Pull every line holding the word "computer" from the data below and copy it.

==== STORED DATA

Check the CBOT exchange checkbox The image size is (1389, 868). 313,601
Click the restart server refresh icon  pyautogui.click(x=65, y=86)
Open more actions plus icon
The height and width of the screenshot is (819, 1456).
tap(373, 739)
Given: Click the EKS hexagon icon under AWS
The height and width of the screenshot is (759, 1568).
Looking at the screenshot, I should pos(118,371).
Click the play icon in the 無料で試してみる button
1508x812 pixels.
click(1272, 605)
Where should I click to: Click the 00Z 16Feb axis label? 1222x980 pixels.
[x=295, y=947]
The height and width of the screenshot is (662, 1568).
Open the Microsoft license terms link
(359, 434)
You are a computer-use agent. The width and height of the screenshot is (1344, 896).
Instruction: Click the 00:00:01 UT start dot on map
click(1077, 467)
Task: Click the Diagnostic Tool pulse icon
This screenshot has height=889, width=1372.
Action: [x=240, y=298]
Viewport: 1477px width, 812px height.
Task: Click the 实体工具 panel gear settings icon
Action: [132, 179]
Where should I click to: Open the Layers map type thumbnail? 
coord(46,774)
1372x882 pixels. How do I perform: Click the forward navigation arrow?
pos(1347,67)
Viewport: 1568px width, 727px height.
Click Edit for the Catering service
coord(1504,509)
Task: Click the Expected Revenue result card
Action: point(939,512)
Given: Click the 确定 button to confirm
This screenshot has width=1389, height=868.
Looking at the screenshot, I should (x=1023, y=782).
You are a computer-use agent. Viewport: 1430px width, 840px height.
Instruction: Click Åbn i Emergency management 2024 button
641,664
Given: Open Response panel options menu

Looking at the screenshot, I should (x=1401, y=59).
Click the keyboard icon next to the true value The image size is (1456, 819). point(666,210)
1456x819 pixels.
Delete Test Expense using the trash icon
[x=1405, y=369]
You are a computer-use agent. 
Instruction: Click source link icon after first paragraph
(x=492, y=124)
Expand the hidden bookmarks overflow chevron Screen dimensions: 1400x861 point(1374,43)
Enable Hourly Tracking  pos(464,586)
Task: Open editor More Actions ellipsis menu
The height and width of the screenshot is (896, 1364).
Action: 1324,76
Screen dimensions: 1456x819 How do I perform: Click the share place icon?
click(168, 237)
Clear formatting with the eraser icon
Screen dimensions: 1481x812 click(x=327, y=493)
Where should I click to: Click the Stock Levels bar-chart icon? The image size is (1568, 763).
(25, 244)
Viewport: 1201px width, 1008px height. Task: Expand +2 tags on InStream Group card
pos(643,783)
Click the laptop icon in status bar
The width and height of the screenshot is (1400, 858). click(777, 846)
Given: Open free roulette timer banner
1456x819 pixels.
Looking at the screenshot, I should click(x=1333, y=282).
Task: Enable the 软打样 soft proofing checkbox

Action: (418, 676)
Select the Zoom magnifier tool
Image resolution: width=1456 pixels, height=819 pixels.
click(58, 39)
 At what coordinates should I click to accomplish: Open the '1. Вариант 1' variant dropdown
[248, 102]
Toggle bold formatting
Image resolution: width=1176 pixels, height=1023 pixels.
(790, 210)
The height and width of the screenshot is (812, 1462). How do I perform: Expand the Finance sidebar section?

========

| PROBLEM SOLUTION |
You are a computer-use agent. The width and height of the screenshot is (1344, 896).
You are a computer-use agent. Viewport: 1430px width, 840px height.
You are a computer-use agent. 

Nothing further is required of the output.